Die sich aus 22 multidisziplinären Experten (neben Rheumatologen auch Infektiologen, Pneumologen, Epidemiologen und Patientenvertreter) aus 15 Ländern zusammensetzende Task Force entwickelte die Empfehlungen gemäß den gängigen EULAR SOPs, gestützt durch die Ergebnisse eines systematischen Literaturreviews. Das Ergebnis waren vier Overarching Principles (OAPs) und acht Empfehlungen, zusätzlich wurde eine Research Agenda formuliert, die viele noch offene Punkte adressiert.

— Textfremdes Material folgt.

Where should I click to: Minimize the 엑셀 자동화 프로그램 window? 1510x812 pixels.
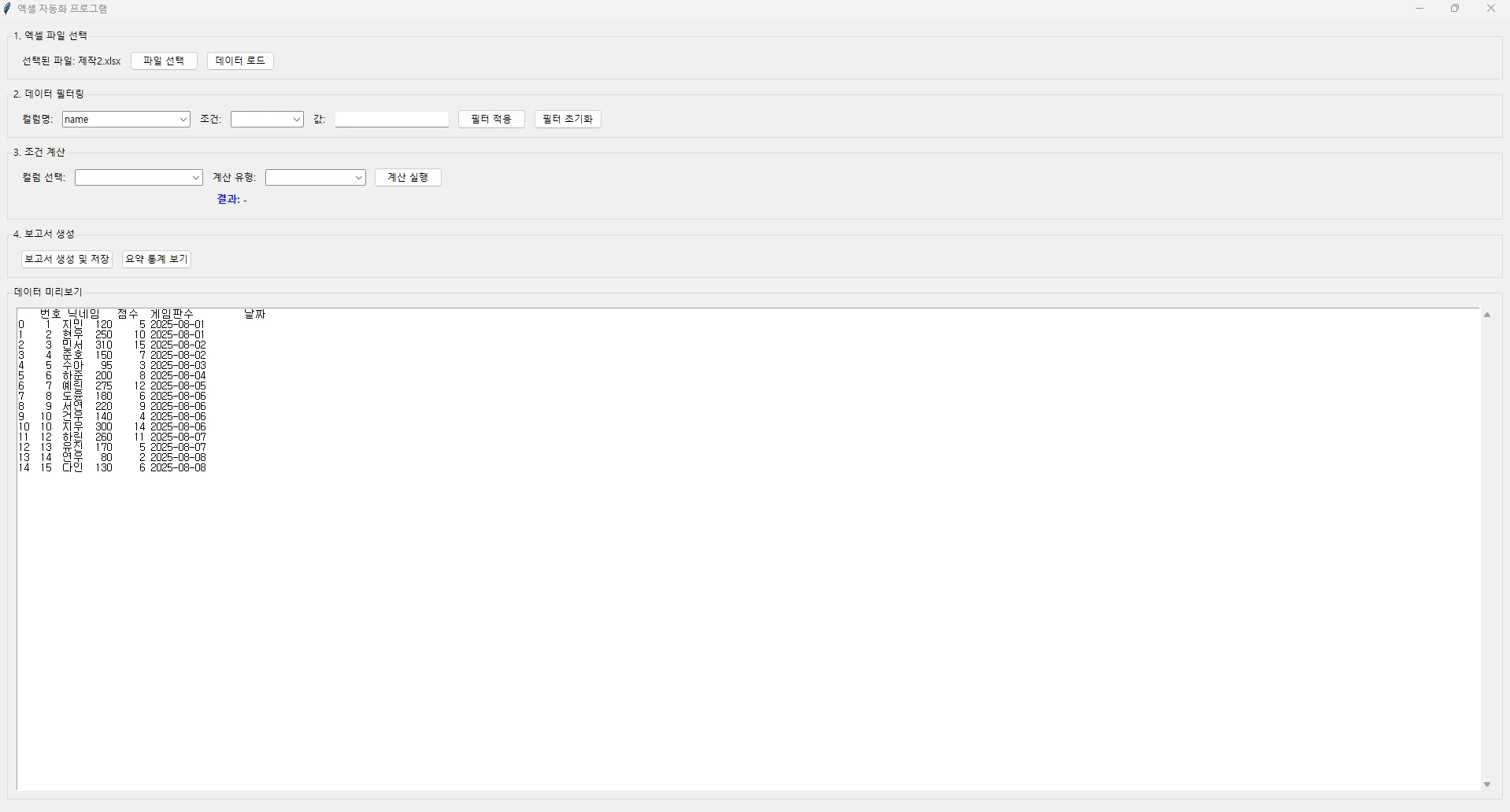coord(1419,9)
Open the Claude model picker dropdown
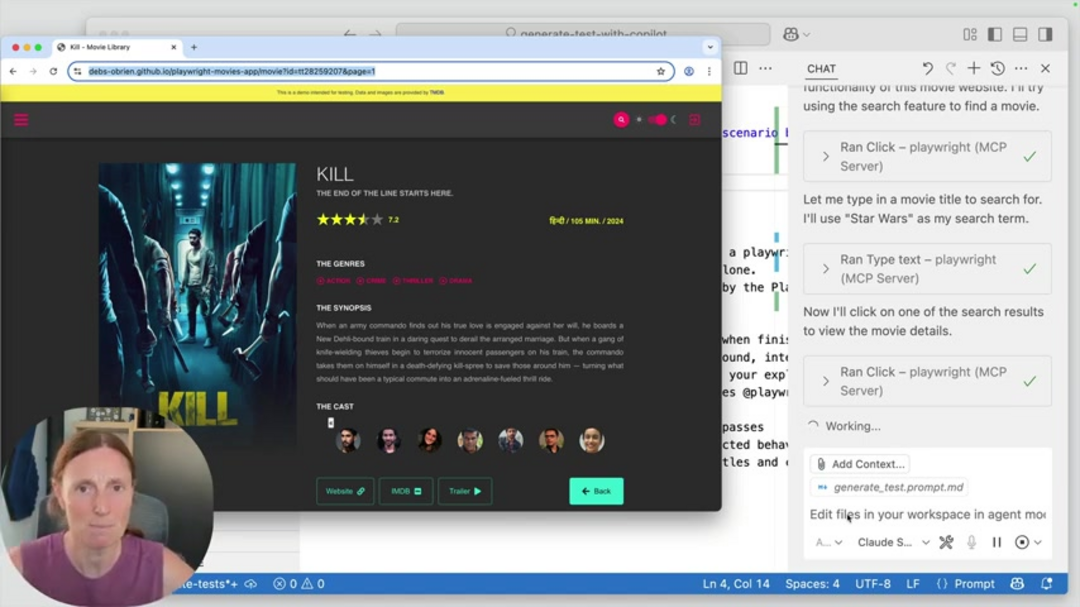 tap(894, 542)
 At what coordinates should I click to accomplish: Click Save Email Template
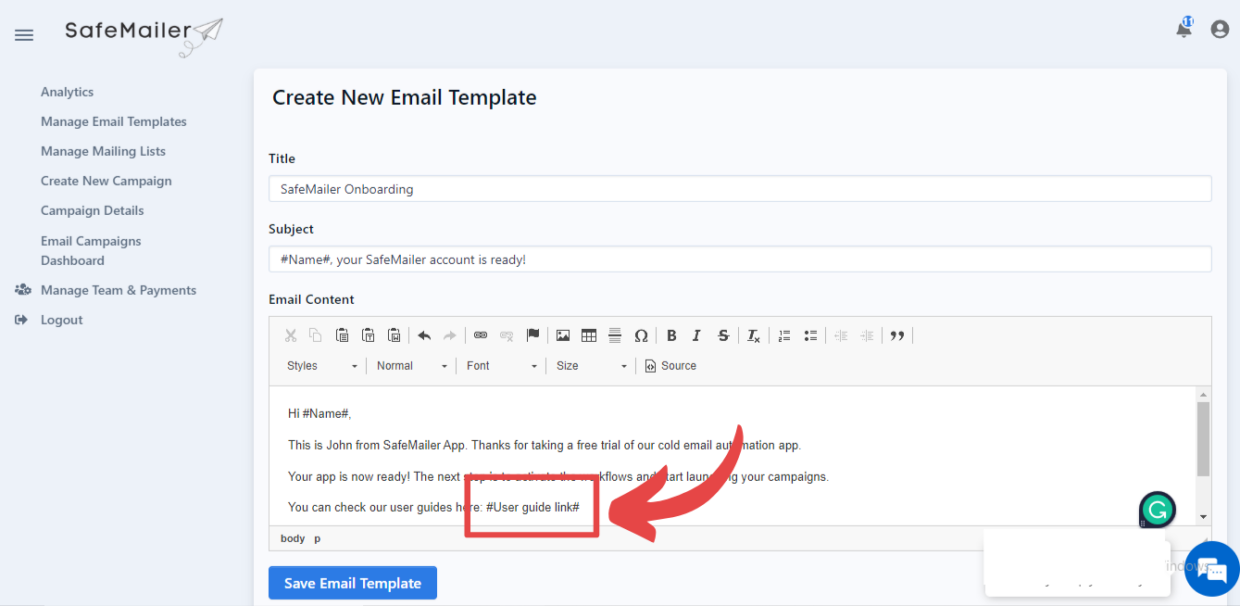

In den OAPs wird festgehalten, dass das Risiko für chronische und opportunistische Infektionen zu beachten ist und mit allen AIRD-Patienten vor einer Therapie mit csDMARDs, tsDMARDs, bDMARDs, Immunsuppressiva (IS) und/oder Glukokortikoiden (GK) diskutiert und regelmäßig erneut überprüft werden sollte. Das Zusammenwirken von Rheumatologen mit anderen Fachdisziplinen, vor allem Infektiologen, Gastroenterologen, Hepatologen und Pneumologen ist dabei wichtig. Individuelle Risikofaktoren sollten bei der Entscheidung zu Screening und Prophylaxe chronischer und opportunistischer Infektionen beachtet und regelmäßig erfasst werden. Nationale Leitlinien und Empfehlungen, etwa in Bezug zu endemischen Infektionserkrankungen, sollten ebenso Beachtung finden.

Die Empfehlungen im Überblick

Ein Screening auf latente Tuberkulose (Tb) wird empfohlen vor Beginn einer Therapie mit bDMARDs oder tsDMARDs, bei Patienten mit erhöhtem Risiko für eine latente Tb ist es vor dem Start einer Therapie mit csDMARDs, IS und/oder GK (je nach Dosis und Dauer) zu erwägen. Das Screening sollte nationalen/internationalen Leitlinien folgen und umfasst typischerweise ein Röntgen-Thorax und präferentiell einen Interferon-Gamma-Release-Test (IGRA), ansonsten einen Tuberkulin-Hauttest. Die Wahl und das Timing einer Therapie bei latenter Tb sollte von nationalen/internationalen Leitlinien geleitet sein, wobei eine besondere Aufmerksamkeit auf Interaktionen mit bei AIRD häufig eingesetzten Medikamenten gelegt werden sollte.

Alle Patienten mit geplanter Therapie mit csDMARDs, bDMARDs, tsDMARDs, IS und GK (entsprechend der Dosis und Dauer) sollten auf Hepatitis B (HBV) gescreent werden. Eine antivirale HBV-Therapie sollte dabei vom HBV-Status vor Beginn der antirheumatischen Therapie geleitet sein. Ein Screening auf chronische Hepatitis C sollte vor dem Beginn einer Therapie mit csDMARDs, bDMARDs, tsDMARDs, IS und GK (entsprechend der Dosis und Dauer) erwogen werden, bei solchen mit erhöhter Alanin-Aminotransferase (ALAT) oder bekannten Risikofaktoren wird es empfohlen. Alle Patienten, die positiv für HCV-RNA sind, sollten einer antiviralen Therapie zugeführt werden. Ein Screening auf HIV wird empfohlen vor Beginn einer bDMARD-Therapie und sollte vor dem Start von csDMARDs, tsDMARDs, IS und GK (entsprechend der Dosis und Dauer) erwogen werden. In Bezug auf das Varicella-Zoster-Virus (VZV) sollten alle nicht-geimpften (=nicht-immunen) Patienten oder solche mit unbekanntem VZV-Immunstatus mit Beginn von csDMARDs, bDMARDs, tsDMARDs, IS und/oder GK (entsprechend der Dosis und Dauer) über die Postexpositions-Prophylaxe nach dem Kontakt mit VZV-Risikopersonen informiert werden – zur Empfehlung eines Screenings auf den VZV-Immunstatus konnte man sich nicht durchringen (auch wenn eine ausführliche Anamnese befürwortet wird). Eine Prophylaxe gegen Pneumocystis jirovecii-Pneumonie (PjP) sollte bei AIRD-Patienten mit hochdosierter GK-Therapie (>15–30 mg/Tag Prednisolon oder Äquivalent für >2–4 Wochen) erwogen werden, vor allem in Kombination mit IS und in Abhängigkeit vom Risiko-Nutzen-Verhältnis. Was fehlt, ist die Empfehlung, eine PjP-Prophylaxe (in der Regel mit Cotrimoxazol) prinzipiell unter Rituximab zu erwägen, wofür aktuelle Studien eigentlich sprechen würden.